Abstract
Introduction: Due to the covid pandemic, healthcare resources for chronic primary care are scarce. Care should be delivered to people with the highest risk of deterioration. Therefore, general practitioners (GPs) and nurse practitioners (NPs) are faced with a high workload and, thus, an urgent need to identify people’s vulnerability .
Although many digital tools giving insight into aspects of vulnerability are available, their use by healthcare providers in general practice is limited. Insight in needs and preferences of healthcare professionals concerning the design and use of a tool that helps identification of people’s vulnerability is lacking, including the impact on people’s health.
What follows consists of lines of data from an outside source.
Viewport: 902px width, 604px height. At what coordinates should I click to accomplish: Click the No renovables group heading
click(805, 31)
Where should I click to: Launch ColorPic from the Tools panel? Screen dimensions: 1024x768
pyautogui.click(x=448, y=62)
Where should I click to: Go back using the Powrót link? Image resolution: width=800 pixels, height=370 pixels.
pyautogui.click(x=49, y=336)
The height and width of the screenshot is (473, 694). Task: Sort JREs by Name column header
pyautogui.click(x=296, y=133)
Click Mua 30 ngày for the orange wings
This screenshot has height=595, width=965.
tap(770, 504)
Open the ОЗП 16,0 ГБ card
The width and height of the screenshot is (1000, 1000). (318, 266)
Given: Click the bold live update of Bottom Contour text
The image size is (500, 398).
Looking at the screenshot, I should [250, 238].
Aims, Objectives, Theory or Methods: This mixed-methods prospective study is based on the ‘Technology Readiness Level’ model (1). Following the TRL model, with a qualitative approach, the objectives are: 1) to provide insight in healthcare professionals’ wishes concerning the design of a ‘vulnerability tool’ (level 1); 2) to develop a tool that is rooted in current evidence on vulnerability and expert opinions (level 2); 3) to get insight into key conditions for successful implementation in GP practice (level 3). 4) understanding the effect on people’s health outcomes, which will be explored with quantitative methods.
Highlights or Results or Key Findings: Level 1: vulnerability of people should be identified for COPD, cardiometabolic diseases and elderly . Recommendations concerning follow-up such as advance care planning should be provided.
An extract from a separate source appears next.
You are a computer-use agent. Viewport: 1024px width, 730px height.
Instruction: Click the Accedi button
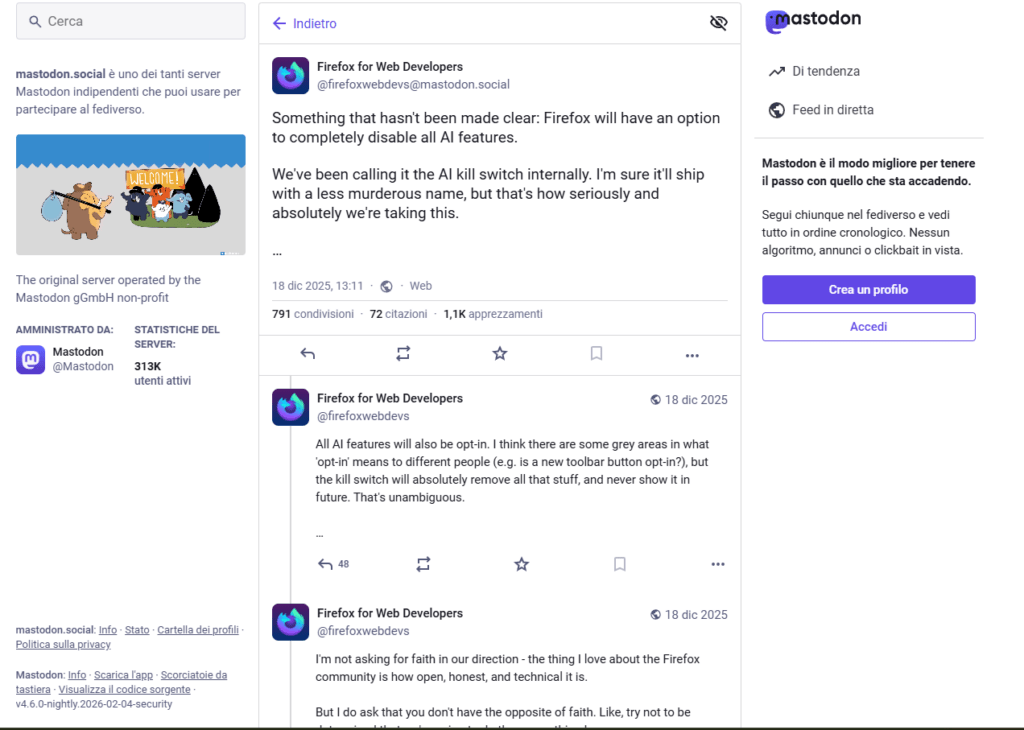[x=868, y=327]
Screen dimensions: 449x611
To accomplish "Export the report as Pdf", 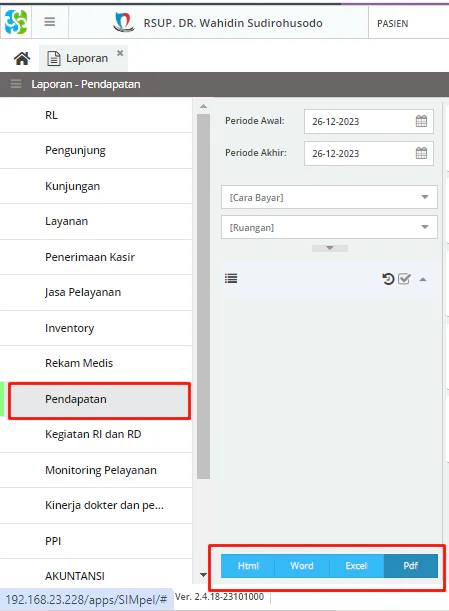I will (x=411, y=566).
Level 2: an interdisciplinary key team (two experienced GPs and NPs, one ict expert), led by a behavioural scientist, defined a first use case targeting COPD. Four determinants associated with risk of rapid deterioration were defined. Based on patient registry data, a digital ‘traffic light’ dashboard was construed depicting people with high, elevated and medium vulnerability, including a roadmap for tailored proactive follow-up.
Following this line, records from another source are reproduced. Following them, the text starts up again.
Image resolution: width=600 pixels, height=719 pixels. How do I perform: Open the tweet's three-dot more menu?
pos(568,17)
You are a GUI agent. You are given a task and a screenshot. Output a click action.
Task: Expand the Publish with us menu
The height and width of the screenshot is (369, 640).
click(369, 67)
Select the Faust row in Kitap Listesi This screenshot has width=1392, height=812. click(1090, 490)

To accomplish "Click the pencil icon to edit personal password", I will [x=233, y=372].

Level 3: in 2022, the dashboard will be tested as an experimental proof of concept in 5 Dutch GP practices. The implementation process will be monitored with focus groups among practice staff. Furthermore, people’s satisfaction will be measured with interviews and health outcomes will be evaluated based on routine data registry. Based on these results Level 4 will be determined. At the conference first results of this testing will be shared.
Conclusions: The dashboard ‘View on vulnerability’ meets the preferences of primary healthcare professionals in daily practice. Considering the easy-accessible insight into the vulnerability of people and the enthusiasm of practices for study participation, it might support primary healthcare professionals in times of limited resources with proactive population health management.
Implications for applicability/transferability, sustainability, and limitations: The dashboard might help to tailor care to people’s vulnerability, resulting in slower deterioration of chronic conditions and a decreased workload of GPs and NPs. For a better understanding of the dashboard’s impact on people’s experiences and health outcomes, professionals’ workload and cost effectiveness, a broader exploration is warranted.
References
1.European Association of Research and Technology Organisations. The TRL Scale as a Research & Innovation Policy Tool, EARTO Recommendations. Brussels, Belgium; 2014.